# Super Secret Mystery Lens



## DennyCrane (Oct 26, 2009)

While going through my great aunt & uncles belongings to get things ready for an estate sale, there was a bunch of old camera gear and this lens stuck out like a sore thumb. It's a "Universar Telephoto" 500mm f/8 No. H8 1711. 
It's a big sucker.... 19"-20". Heavy, too. Other than the lens caps, it's all steel and glass. If anyone can give me any insight into this lens, the company Universar, or any remote value, it'd be much appreciated. Thanks!


----------



## compur (Oct 26, 2009)

"Universar" is one of many names that these telephoto lenses of 400-500mm 
focal length were sold under in the USA in the 1970s-80s by retailers like 
Spiratone and Cambron and others.  There were many other brand names 
used as well. Who exactly made them is a bit of a mystery but the list of
usual suspects includes the major Japanese lens makers of that era including
Komine, Tokyo Trading, Cosina, Asanuma, Tamron and others.

They usually had simple construction but are regarded as producing pretty 
decent results and being a good "bang for the buck" telephoto.

If in good condition they seem to sell for around $25-$50 these days.
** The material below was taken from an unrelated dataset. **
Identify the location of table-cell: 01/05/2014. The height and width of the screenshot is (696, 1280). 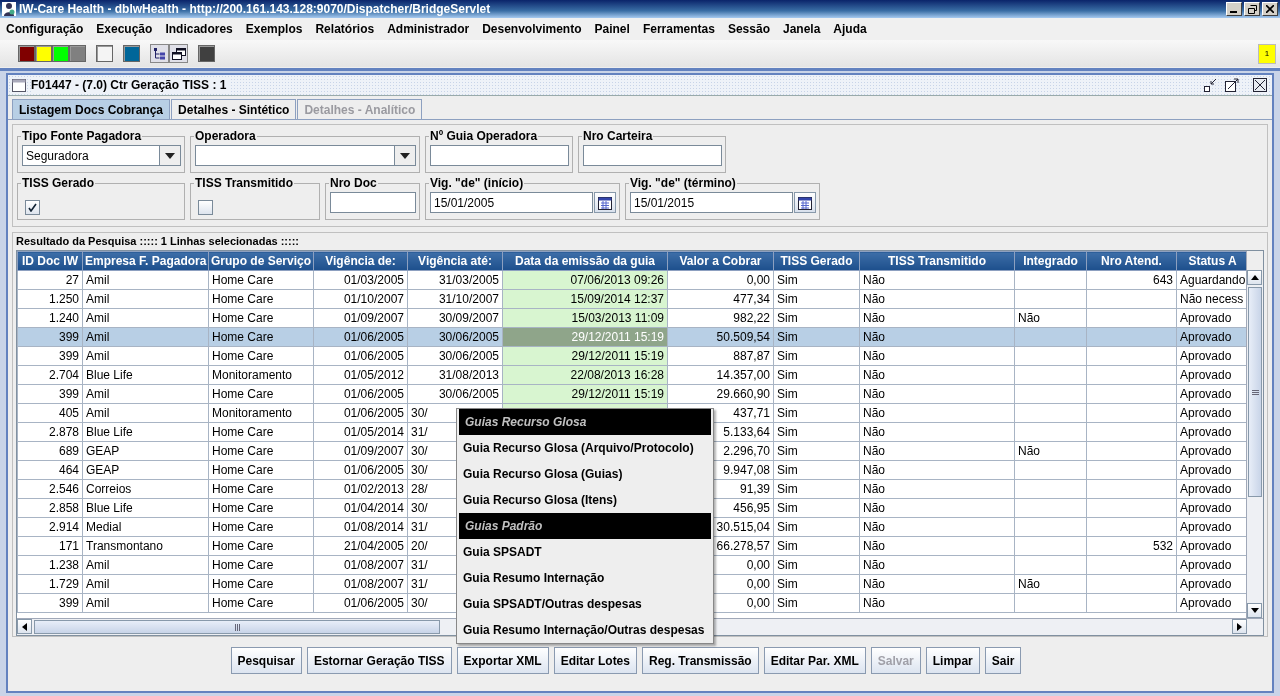
(360, 432).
From your description your lens seems more robust then most of them
so it could be worth a bit more.


----------



## Battou (Oct 26, 2009)

Show me the mount with out the rear cap please.


----------



## Derrel (Oct 26, 2009)

The chrome ring with the milled grooves at the rear end of the lens shows the recessed tensioning screws characteristic of a T-mount lens. Looking at the lens cap at the rear, it looks pretty shallow, so my guess is this lens is currently wearing an M42 thread mount--but with two minutes and a small screwdriver, one could convert it to Canon EF mount, or Nikon F, or Pentax K, etc. Since the lens uses a pre-set diaphragm, there's no need for any type of brand-specific diaphragm actuator at the mount area.

More recently-manufactured lenses like this are still being made, albeit with slightly different construction techniques, like the newer style of tripod collar that allows rotating the camera from horizontal to vertical. And les steel,and more aluminum and polycarbonate--that fluted,metal focusing ring on the old lens would cost a lot to manufacture today, so now it's just wrapped in textured rubber, which is a LOT cheaper than milling grooves into a cast piece of metal.


----------



## DennyCrane (Oct 26, 2009)

Battou said:


> Show me the mount with out the rear cap please.







This appears to be an aluminum adapter of some sort... smaller in diameter than an EF... I didn't have any hopes there, I'm guessing this hasn't seen the light of day since the 1970s or earlier.


----------



## Battou (Oct 26, 2009)

Take the adapter off, I'm guessing that Derrel is correct on the M-42 accessment but, I want to double check.

The adapter it self almost looks to be a Nikon F mount but I could be wrong, I'll have to double check my lenses, I know I've seen that layout before.


----------



## DennyCrane (Oct 27, 2009)

I'll find my Teensy Screwdriver Set and get that later after work today.

Thanks, all, for the feedback so far.


----------



## Mike_E (Oct 27, 2009)

Did you try fitting the lens to a camera?  might help.


----------



## DennyCrane (Oct 27, 2009)

Mike_E said:


> Did you try fitting the lens to a camera?  might help.


All I know is it's not an EF mount. In fact, I'm pretty sure it predates the EF mount by a good 20 years.


----------